Modernist ambiguity, or realist emotional ambivalence, is unknown to Tolkien—the good people are very good, the bad people very bad, and though occasionally a character may be tossed between good and evil, like Gollum, it is self-interest, rather than conscience, that makes him tip back and forth. Betrayal and temptation happen; inner doubts do not. Gandalf and Aragorn never say, as even the most patriotic real-world general might, “I don’t know which side I should be on, or, indeed, if any side is worth taking.” Nor does any Mordor general stop to reflect, as even many German officers did, on the tension between duty and morality: there are no Hectors, bad guys we come to admire, or Agamemnons, good guys we come to deplore. (Comic-book moralities, despite their reputation, are craftier; the “X-Men” series is powerful partly because it’s clear that, if you and I were mutants, we would quite possibly side with the evil Magneto.)

Adam Gopnik.

It’s okay not to like Tolkien — it really is — but what I find annoying is that so many of the people who criticize him do so by saying things that are manifestly untrue. It obviously is conscience that troubles Gollum, his awareness that Frodo is a “Good Master” who deserves to be obeyed or at least treated honestly. (Moreover, Gollum and Frodo are bound by a shared suffering.) While it’s true that Aragorn has no “inner doubts” about whether Sauron might be a nice guy after all, he is afflicted by many doubts about his own role in the story, his own fitness to lead. Boromir doubts the wisdom of the Council, and can’t overcome those doubts. The doubts of his father Denethor consume him and send him over the edge and into despair. And of course Gopnik has forgotten completely about Saruman, who at a slightly earlier stage in the story than the one told in LOTR proper was a leader among the Wise — along with Gandalf, Elrond, and Galadriel — before undergoing corruption.
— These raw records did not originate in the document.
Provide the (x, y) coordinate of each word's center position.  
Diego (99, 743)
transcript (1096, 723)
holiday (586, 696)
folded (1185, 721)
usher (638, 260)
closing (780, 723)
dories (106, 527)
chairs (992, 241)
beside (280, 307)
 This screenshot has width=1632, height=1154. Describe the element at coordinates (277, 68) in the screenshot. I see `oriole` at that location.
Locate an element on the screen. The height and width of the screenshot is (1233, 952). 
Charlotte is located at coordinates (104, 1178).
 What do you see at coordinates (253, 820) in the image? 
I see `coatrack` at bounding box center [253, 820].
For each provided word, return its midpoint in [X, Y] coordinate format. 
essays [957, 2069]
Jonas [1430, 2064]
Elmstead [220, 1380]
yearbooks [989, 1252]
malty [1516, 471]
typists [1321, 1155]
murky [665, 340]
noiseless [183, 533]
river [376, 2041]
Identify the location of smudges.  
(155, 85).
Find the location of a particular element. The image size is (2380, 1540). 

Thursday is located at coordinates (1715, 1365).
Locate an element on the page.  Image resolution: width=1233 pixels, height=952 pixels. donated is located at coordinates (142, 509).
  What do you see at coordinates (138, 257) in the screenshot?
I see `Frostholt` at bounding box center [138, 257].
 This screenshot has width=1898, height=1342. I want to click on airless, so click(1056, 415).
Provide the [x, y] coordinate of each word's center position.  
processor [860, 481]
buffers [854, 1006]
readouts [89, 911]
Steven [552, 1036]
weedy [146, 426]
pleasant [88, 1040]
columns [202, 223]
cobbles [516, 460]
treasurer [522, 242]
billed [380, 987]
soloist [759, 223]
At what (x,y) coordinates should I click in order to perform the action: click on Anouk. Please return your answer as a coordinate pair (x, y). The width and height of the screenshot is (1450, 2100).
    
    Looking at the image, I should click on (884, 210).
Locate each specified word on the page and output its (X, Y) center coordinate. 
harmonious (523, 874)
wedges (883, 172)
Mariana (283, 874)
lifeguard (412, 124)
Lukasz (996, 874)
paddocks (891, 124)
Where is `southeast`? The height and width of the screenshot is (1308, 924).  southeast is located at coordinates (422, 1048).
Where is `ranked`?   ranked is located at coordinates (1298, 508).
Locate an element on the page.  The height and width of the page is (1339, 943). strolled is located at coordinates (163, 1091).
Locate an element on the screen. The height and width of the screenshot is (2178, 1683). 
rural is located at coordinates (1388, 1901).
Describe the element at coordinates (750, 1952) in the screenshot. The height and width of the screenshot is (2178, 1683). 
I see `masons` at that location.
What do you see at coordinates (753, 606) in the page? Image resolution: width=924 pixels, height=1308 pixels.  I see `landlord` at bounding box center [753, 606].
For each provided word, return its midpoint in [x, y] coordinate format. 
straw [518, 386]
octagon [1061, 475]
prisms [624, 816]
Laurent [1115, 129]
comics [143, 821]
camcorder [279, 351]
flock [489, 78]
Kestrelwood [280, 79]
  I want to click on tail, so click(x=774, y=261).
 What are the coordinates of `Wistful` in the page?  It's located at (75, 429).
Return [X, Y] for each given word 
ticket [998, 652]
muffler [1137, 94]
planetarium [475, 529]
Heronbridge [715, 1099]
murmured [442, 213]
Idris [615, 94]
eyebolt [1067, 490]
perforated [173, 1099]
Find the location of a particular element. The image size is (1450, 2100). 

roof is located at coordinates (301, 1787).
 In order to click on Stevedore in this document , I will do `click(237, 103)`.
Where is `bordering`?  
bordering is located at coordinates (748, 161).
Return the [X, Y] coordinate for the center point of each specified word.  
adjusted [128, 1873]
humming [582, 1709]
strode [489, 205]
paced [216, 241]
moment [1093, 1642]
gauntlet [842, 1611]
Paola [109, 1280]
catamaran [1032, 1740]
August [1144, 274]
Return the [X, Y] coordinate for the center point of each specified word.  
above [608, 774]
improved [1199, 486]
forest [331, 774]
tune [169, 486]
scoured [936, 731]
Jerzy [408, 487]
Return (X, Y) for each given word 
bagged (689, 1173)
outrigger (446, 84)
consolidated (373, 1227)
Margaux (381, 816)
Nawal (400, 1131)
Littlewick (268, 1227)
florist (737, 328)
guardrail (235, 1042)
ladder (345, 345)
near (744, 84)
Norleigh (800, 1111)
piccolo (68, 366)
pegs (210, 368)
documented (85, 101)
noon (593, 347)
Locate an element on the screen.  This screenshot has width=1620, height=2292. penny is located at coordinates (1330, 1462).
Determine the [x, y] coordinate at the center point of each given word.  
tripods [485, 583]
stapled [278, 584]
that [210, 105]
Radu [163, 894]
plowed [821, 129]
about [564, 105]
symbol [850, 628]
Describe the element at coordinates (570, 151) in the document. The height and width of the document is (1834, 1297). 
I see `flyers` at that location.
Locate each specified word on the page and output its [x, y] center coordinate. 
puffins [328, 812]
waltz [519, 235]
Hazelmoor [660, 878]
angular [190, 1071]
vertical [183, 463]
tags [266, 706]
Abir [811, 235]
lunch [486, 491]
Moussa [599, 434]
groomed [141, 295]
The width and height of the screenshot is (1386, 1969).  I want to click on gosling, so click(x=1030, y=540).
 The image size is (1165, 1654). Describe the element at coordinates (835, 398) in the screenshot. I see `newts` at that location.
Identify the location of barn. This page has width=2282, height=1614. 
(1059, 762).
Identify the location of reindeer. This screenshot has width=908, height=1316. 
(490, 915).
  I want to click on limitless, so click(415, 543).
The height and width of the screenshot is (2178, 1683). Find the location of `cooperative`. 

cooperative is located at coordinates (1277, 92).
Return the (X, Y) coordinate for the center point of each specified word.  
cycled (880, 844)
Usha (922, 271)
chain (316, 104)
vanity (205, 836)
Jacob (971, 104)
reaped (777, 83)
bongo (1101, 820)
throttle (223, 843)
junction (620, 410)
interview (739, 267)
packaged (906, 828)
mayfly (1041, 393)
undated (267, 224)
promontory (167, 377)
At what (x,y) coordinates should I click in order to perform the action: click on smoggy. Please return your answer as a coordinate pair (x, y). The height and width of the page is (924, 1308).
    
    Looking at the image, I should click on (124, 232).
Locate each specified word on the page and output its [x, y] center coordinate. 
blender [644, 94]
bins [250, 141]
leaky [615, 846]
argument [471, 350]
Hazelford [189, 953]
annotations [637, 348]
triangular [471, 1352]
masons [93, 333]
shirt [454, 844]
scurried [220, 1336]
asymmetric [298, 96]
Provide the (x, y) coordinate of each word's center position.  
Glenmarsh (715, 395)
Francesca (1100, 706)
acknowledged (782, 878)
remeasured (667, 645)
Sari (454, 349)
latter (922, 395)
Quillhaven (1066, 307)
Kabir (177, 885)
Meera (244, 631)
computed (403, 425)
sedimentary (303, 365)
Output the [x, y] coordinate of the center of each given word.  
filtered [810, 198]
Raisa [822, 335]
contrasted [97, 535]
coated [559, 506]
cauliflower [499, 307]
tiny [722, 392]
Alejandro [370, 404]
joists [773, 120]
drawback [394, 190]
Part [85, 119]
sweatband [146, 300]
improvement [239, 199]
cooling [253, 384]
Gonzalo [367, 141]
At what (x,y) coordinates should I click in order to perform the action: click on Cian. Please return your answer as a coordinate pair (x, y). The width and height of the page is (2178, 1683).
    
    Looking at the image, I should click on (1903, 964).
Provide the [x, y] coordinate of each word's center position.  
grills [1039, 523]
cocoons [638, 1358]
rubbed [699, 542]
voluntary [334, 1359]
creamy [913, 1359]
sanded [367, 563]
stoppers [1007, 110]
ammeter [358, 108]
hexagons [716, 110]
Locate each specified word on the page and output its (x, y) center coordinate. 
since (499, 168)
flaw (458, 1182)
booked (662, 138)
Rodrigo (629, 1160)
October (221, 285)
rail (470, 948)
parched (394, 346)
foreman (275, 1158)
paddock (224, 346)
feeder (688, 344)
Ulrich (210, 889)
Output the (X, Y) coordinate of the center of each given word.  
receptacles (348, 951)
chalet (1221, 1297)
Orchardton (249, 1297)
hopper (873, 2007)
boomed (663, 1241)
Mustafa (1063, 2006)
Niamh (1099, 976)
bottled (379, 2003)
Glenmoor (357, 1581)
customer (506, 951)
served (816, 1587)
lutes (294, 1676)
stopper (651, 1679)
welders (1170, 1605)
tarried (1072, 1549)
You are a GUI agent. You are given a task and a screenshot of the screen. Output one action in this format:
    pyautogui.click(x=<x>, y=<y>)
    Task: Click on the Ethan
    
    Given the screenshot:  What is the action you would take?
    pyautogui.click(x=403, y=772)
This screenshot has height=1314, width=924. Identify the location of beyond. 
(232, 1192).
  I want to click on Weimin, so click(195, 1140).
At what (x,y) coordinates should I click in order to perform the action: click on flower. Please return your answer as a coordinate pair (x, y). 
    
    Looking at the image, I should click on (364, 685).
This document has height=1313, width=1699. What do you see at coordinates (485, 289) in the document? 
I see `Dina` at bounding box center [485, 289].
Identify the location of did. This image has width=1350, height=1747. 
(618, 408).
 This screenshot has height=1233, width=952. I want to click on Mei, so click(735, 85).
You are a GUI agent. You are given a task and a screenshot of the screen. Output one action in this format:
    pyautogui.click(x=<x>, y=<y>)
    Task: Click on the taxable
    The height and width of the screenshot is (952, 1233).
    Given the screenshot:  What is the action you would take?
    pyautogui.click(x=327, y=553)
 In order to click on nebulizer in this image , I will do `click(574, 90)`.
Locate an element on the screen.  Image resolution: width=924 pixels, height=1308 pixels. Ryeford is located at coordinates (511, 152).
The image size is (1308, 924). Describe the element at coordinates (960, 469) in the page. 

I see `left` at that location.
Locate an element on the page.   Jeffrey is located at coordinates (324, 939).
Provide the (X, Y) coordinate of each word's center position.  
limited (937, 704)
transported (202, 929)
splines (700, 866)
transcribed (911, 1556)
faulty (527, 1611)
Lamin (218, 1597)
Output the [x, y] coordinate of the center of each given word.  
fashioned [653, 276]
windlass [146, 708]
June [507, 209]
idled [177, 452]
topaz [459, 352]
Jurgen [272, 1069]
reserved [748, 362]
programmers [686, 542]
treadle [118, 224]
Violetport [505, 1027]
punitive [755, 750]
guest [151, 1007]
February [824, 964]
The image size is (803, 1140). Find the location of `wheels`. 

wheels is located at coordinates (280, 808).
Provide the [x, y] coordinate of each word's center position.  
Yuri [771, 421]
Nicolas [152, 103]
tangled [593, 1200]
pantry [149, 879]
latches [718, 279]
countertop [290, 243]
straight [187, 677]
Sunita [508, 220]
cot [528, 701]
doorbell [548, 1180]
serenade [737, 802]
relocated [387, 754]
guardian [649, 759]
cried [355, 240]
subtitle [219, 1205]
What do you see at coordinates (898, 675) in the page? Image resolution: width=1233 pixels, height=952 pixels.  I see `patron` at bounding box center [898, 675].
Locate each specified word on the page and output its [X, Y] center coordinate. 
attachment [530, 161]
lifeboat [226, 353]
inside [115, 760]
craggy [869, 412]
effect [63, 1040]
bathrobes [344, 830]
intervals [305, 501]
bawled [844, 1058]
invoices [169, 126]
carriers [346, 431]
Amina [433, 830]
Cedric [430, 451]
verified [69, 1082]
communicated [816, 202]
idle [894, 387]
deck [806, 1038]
It has just become the tale that middle-to-highbrow critics tell — ever since Edmund Wilson was saying his own manifestly untrue things about Tolkien in the New Yorker fifty years ago — that Tolkien’s fictional world is morally simplistic and rigidly Manichaean. It may be true that the story of the Ring is less morally ambiguous than the average realistic novel, but that’s primarily because Tolkien wasn’t especially interested in the problem of knowing right from wrong. His concern was to explore the psychology of the moment when you know right from wrong but aren’t sure whether you have the courage and fortitude to do the right thing.

Modern liberalism likes to think that all our problems are epistemological: we are afflicted by never knowing with sufficient clarity what we ought to do. Our fictions tend to reflect that assumption. Tolkien, not being a modern liberal, thought it more interesting to explore situations when people know what they need to know but may lack the strength of will to act on that knowledge. He might say, and with some justification, that contemporary literary fiction is not simplistic in regard to such problems but oblivious to them.